My working room is smaller than a campervan, my walls are cream, magnolia to be more precise, and my easel occupies nearly half the space when I put a canvas on it. Yes, I am an (aspiring) artist and no, I haven't made it onto the property ladder yet. What is the relevance of the latest you may ask? I am currently renting the house I live in which means that I can’t stain the walls and the carpet as I wish. Between trying out new carpet cleaning techniques and covering the stains on my walls with the brush of a paint sample pot, my art is suffering. Don’t get me wrong, I am not one of those misunderstood artists suffering quietly, but due to all of the above inconveniences, I can’t do what I want with my art.
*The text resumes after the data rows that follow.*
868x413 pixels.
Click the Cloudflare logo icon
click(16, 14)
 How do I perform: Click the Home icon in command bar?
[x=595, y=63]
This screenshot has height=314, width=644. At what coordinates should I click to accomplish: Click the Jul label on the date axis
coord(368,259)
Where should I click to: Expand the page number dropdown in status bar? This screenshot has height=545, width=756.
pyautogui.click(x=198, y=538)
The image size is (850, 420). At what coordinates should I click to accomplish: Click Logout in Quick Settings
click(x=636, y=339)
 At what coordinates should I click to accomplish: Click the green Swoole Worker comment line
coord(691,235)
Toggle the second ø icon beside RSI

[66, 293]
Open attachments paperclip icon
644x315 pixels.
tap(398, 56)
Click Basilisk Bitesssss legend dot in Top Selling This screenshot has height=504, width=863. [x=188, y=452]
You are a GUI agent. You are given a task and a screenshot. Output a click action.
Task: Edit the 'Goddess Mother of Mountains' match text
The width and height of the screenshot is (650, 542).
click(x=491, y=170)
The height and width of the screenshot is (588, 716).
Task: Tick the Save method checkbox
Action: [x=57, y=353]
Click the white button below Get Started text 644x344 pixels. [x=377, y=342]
I am always admiring the artists I see on TV who, in the heat of the moment, just throw their buckets of paint onto their canvases. Not to mention splashing various colours all over to create a cosmic effect. Or a field of wild flowers. Or an abstract garden. Instead, I am stuck with my not-very-adventurous, semi-abstract and folk art, which I enjoy creating by the way. I just wish I could relieve that inner tumult that is dying to show off. In a good way.
If you too have a small studio, there are a few tips to help you maintain the space clean, free from obstacles and more suitable for your creative outbursts.
Solving the space problem
You can solve the space problem by buying a book case where you can store all your art materials, art books, sketchbooks, art magazines and other useful/useless items found in an artist’s studio. You can organise your work within reaching distance from the book case in order to easily get the brushes, palette knives and colours. Instead of being all over the place, they could be all over one level of the furniture. You may want to extend your artistic skills and paint the book case in your favourite colours. Buying a cheap one from a car boot sale or a charity shop could be perfect for such a project. Plus, you already have the materials for the make-over which is a bonus. Alternatively, you could add just a few personal touches like flowers, leaves or an original design.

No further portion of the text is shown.